# Exercises to complete
1. Using the passage below on DOACs versus warfarin, mark each statement yes or no and quote the words that decide it. (a) For all-cause death, no meaningful interaction was found by age or by sex. (b) In the sensitivity analyses, the increase in major gastrointestinal bleeding with standard-dose DOAC stayed statistically significant. (c) Standard-dose DOAC showed a statistically significant difference in major bleeding compared with warfarin.
2. According to the passage below on DOACs versus warfarin, patients from which trial were excluded entirely in the sensitivity analyses?

# Passage to read
[Start of section]

For major bleeding, a potentially meaningful interaction suggesting a greater benefit for standard-dose DOAC versus warfarin was observed in younger patients (HR for standard-dose DOAC versus warfarin increases by 10.2% [95% CI, 1.3%–19.9%] for every 10-year increase in age; P=0.02). A similar potentially meaningful interaction for major bleeding was observed for lower-dose DOAC versus warfarin in younger patients (HR for lower-dose DOAC versus warfarin increases by 17.6% [95% CI, 3.4%–33.7%] for every 10-year increase in age; P=0.01; Table 2). No meaningful interaction for major bleeding was observed after stratification by sex for either treatment strategy (Table 1 and Figure S2).
For all-cause death, no meaningful interaction was observed for standard-dose or lower-dose DOAC versus warfarin across the spectrum of age or after stratification by sex (Table 2).
Sensitivity Analyses
In the sensitivity analyses, after exclusion of patients from RE-LY and exclusion of patients from the lower-dose DOAC arm from ENGAGE AF-TIMI 48 so as to include only factor Xa inhibitors in the standard-dose DOAC treatment strategy groups, HRs for stroke or systemic embolism and major bleeding for standard-dose DOAC versus warfarin did not differ from those from the primary analyses (Figure S3). The estimated HR for major gastrointestinal bleeding with standard-dose DOAC versus warfarin was found to be lower in magnitude compared with the primary analyses. For standard-dose DOAC versus warfarin, the increase in major gastrointestinal bleeding observed in the primary analyses was no longer statistically significant (551/23 211 [2.37%] versus 436/23 189 [1.88%]; HR, 1.24 [95% CI, 0.98–1.58]). All other efficacy and safety outcomes were consistent with those from the primary analyses.
Discussion
In these results from network meta-analyses using individual patient-level data from the pivotal randomized trials of DOACs versus warfarin in patients with AF, we found that a standard-dose DOAC treatment strategy results in significant reductions in the risk of stroke or systemic embolism, intracranial bleeding, and all-cause death compared with warfarin. No statistically significant difference in major bleeding was observed, although moderate heterogeneity across trials was observed. The benefit of standard-dose DOACs over warfarin for stroke or systemic embolism was more pronounced in patients without previous VKA use and in patients with lower creatinine clearance, but was consistent across the entire range of patient age and was consistent after stratification by sex. For major bleeding, statistically significant interaction was observed suggesting a greater benefit for standard-dose DOAC over warfarin in patients with lower body weight and younger age, regardless of sex.
Results from these analyses provide the most robust evidence to date demonstrating the collective benefits of DOACs over warfarin in patients with AF. Whereas previous meta-analyses have examined the relative efficacy and safety of DOACs versus warfarin using aggregate published data,7 such results are subject to the previously noted limitations of study-level data.8 Our analyses leverage the strengths of individual patient data through consistent follow-up for time-to-event outcomes, assessment of effect modification in the Cox regression model in a consistent manner, and examining interactions across the spectrum of age as a continuous covariate.

[End of section]

# Supplied information
[Start of section]

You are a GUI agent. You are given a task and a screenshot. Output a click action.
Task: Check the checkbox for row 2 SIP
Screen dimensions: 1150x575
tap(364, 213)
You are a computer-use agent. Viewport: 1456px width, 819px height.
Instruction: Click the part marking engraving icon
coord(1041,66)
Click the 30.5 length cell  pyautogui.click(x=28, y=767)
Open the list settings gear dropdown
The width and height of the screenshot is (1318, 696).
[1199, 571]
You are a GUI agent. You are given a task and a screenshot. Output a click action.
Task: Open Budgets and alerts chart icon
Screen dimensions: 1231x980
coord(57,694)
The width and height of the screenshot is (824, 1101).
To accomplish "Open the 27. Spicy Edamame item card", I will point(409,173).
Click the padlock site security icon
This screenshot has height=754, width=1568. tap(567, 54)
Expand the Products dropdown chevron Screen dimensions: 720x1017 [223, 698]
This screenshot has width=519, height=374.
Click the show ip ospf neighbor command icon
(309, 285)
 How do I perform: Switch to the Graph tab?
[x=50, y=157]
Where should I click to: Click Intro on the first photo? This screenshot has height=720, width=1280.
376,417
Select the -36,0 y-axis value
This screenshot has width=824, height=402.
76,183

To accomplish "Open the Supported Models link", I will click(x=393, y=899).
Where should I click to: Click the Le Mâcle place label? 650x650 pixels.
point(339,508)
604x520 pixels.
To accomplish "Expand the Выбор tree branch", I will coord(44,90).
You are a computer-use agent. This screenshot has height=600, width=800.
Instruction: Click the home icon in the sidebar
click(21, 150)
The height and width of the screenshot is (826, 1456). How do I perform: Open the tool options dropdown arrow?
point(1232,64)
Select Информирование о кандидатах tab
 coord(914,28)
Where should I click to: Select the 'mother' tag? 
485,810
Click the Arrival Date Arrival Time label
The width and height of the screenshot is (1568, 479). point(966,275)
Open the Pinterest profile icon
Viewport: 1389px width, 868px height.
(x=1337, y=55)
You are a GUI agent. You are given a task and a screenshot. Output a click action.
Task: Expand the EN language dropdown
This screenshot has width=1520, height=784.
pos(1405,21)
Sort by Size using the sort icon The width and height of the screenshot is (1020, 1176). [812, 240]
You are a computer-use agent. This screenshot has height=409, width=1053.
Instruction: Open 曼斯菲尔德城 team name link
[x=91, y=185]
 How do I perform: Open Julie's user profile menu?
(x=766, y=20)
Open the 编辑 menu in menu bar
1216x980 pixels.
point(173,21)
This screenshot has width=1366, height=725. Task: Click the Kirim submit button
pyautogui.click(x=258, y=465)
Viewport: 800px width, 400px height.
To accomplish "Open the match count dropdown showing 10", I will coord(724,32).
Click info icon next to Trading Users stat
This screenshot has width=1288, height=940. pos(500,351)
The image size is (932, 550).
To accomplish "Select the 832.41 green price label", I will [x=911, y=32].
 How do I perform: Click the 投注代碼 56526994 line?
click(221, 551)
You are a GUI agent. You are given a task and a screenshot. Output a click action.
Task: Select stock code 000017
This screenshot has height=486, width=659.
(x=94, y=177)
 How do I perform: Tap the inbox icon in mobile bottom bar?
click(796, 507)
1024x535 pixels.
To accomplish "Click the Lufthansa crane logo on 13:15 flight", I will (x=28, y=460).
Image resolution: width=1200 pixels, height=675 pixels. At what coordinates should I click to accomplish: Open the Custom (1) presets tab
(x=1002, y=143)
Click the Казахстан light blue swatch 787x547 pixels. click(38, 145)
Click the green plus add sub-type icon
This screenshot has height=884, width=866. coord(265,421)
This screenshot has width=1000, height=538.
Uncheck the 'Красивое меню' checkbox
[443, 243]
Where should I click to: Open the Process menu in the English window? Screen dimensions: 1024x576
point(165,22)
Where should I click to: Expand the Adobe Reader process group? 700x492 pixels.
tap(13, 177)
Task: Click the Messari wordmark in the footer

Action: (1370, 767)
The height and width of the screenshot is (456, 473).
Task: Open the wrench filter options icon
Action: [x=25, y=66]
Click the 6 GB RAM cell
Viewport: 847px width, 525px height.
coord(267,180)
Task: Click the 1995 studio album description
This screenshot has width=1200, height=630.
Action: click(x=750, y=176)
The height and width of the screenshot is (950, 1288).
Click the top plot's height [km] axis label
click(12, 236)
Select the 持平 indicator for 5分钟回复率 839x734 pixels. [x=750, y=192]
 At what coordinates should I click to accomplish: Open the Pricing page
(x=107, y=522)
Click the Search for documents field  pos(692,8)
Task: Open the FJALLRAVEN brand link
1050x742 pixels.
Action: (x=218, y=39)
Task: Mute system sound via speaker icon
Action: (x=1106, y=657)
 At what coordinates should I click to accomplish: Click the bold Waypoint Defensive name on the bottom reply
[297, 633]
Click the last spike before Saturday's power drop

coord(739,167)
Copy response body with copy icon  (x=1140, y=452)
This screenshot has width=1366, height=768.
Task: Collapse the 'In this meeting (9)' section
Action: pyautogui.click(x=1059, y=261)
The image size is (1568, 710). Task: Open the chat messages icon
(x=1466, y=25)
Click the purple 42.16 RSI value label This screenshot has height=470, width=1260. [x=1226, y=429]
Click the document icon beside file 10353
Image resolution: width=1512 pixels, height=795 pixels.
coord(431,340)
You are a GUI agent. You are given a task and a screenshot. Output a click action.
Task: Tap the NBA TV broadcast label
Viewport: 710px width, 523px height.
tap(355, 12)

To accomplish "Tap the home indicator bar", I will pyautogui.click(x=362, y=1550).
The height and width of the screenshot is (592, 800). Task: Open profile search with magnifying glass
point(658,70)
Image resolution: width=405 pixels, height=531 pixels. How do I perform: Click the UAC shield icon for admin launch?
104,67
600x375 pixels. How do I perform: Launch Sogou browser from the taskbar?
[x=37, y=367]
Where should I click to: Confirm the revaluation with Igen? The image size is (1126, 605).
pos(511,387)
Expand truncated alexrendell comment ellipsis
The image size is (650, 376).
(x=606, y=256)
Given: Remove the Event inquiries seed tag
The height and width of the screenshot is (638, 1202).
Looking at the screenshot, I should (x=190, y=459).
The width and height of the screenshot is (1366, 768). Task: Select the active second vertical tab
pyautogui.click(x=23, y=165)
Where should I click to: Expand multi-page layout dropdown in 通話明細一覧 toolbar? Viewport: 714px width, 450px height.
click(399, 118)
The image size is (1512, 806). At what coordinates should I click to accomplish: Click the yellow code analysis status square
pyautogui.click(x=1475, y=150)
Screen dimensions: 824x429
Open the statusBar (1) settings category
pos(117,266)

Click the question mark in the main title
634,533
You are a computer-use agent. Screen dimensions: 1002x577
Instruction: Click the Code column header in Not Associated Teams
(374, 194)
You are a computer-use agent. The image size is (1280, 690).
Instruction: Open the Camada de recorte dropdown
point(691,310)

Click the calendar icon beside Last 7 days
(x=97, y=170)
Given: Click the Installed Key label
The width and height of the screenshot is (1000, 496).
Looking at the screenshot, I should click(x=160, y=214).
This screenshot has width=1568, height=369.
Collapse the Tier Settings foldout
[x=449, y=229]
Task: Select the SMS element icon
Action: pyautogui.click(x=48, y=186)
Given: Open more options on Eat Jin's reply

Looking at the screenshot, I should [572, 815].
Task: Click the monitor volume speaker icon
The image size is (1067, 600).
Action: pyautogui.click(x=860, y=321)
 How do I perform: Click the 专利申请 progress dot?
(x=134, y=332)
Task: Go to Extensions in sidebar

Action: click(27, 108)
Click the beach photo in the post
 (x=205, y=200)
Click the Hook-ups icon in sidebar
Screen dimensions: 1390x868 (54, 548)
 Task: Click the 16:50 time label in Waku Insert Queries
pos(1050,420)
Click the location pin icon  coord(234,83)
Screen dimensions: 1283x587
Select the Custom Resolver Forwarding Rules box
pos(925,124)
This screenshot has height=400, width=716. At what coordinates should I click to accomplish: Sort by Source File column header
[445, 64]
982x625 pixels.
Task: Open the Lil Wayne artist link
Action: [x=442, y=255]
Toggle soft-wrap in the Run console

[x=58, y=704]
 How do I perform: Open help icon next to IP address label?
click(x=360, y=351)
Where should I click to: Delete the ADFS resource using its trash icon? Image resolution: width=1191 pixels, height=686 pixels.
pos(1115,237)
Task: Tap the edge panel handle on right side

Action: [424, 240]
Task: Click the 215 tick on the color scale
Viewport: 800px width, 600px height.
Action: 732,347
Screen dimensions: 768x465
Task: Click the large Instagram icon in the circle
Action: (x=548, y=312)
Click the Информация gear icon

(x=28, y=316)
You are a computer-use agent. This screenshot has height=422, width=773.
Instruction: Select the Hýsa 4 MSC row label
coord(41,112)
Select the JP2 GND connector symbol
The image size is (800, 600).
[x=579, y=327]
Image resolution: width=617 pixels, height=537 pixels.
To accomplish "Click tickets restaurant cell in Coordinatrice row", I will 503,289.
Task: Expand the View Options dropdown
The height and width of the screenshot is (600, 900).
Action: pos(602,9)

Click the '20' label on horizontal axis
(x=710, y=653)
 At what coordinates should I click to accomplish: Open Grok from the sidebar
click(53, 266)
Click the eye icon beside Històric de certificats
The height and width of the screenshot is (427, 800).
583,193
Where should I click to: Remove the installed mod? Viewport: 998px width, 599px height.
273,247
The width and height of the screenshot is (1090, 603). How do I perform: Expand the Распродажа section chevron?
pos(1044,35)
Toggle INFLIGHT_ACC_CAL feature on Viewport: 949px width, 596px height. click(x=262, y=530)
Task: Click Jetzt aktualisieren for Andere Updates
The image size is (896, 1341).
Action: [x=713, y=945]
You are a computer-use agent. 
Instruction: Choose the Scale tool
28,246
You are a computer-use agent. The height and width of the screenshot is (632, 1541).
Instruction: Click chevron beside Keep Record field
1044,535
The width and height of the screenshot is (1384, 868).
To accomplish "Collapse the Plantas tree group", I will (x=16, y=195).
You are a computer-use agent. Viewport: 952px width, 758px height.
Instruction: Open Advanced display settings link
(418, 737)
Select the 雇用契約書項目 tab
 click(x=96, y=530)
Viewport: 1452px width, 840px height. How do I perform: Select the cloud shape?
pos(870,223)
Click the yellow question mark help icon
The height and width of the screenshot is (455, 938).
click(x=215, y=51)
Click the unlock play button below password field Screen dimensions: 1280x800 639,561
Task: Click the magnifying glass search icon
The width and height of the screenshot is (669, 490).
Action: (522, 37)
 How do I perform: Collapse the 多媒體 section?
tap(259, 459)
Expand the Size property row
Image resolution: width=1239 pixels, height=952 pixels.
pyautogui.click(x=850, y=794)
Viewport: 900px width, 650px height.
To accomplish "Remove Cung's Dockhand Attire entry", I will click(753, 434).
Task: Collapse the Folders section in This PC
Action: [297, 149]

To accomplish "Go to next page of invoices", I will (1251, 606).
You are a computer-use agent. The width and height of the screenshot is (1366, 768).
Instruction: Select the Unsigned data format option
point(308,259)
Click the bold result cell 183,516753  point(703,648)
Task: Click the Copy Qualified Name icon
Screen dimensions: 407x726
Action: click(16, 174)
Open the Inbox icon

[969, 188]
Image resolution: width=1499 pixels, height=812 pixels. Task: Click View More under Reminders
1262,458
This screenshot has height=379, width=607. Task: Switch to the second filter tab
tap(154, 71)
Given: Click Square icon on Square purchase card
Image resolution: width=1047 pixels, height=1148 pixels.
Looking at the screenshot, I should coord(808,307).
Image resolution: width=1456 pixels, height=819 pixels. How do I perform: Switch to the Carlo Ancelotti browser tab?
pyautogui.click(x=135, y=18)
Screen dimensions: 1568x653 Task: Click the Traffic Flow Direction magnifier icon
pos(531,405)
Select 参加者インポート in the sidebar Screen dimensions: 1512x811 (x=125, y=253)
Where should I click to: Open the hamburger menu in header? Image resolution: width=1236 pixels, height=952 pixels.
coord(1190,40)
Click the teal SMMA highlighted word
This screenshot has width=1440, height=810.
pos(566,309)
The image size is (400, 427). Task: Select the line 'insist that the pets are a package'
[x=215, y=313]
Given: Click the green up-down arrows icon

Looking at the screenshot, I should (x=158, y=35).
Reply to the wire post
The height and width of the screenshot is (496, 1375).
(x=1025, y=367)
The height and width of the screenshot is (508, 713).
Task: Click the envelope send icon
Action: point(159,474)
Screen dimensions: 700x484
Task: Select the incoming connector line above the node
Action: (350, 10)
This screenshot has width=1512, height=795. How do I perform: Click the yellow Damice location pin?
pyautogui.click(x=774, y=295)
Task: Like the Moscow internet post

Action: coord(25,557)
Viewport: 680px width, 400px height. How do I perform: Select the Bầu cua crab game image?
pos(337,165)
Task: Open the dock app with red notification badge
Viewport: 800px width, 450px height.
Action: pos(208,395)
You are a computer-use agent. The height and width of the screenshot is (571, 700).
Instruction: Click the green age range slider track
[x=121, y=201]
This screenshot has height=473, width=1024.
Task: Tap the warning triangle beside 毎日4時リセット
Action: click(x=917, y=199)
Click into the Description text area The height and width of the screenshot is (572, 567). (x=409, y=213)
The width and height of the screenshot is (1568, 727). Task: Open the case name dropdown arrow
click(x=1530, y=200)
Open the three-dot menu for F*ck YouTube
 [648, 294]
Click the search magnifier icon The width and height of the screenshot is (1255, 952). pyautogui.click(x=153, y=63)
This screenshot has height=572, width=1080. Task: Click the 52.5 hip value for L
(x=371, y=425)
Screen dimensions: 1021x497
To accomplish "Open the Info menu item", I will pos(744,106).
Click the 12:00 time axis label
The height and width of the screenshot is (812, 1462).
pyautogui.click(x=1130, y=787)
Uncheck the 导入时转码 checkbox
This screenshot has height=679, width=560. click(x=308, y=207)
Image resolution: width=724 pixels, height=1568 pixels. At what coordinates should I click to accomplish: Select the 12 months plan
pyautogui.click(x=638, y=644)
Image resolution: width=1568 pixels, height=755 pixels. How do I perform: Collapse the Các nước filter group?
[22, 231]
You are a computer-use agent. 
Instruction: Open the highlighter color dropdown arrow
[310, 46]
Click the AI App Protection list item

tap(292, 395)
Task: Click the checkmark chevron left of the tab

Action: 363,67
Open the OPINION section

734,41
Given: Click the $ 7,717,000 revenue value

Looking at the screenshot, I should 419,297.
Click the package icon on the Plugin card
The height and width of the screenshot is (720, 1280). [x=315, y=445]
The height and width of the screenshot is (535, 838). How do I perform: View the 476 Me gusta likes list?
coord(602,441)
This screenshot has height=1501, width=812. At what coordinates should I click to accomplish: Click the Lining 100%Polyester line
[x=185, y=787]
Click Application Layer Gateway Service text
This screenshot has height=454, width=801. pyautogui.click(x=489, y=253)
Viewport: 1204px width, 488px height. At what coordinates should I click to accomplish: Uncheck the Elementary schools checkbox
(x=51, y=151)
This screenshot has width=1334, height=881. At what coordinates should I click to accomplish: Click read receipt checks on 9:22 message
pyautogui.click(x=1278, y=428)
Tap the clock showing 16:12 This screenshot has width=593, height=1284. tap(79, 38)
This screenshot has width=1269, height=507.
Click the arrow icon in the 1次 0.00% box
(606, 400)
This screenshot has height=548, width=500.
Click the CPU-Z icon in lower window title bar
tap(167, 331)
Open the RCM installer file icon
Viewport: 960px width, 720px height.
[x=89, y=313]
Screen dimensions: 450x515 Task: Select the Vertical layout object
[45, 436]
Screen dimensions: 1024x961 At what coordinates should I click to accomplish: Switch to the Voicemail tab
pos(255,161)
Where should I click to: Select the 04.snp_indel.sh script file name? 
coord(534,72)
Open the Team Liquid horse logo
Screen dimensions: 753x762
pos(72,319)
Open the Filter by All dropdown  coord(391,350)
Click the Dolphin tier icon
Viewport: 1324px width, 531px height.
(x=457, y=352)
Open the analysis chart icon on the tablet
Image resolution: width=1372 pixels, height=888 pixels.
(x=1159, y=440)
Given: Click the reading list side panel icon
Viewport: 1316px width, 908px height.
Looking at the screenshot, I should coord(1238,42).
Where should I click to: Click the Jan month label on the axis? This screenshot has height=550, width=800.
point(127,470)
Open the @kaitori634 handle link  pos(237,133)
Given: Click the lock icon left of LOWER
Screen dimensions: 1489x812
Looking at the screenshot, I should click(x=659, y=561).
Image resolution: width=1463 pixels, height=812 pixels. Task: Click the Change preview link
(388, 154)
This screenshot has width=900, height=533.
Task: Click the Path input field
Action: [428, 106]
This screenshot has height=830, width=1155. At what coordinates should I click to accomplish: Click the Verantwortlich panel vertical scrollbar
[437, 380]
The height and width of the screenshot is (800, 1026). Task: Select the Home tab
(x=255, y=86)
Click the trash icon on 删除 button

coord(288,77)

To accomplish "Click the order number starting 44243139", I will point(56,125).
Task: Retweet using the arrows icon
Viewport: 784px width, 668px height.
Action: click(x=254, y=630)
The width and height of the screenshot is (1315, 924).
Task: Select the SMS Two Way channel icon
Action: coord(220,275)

[End of section]

# Exercise responses
1.
(a) Yes: "no meaningful interaction was observed for standard-dose or lower-dose DOAC versus warfarin across the spectrum of age or after stratification by sex"
(b) No: "the increase in major gastrointestinal bleeding observed in the primary analyses was no longer statistically significant"
(c) No: "No statistically significant difference in major bleeding was observed"

2. Patients from RE-LY were excluded.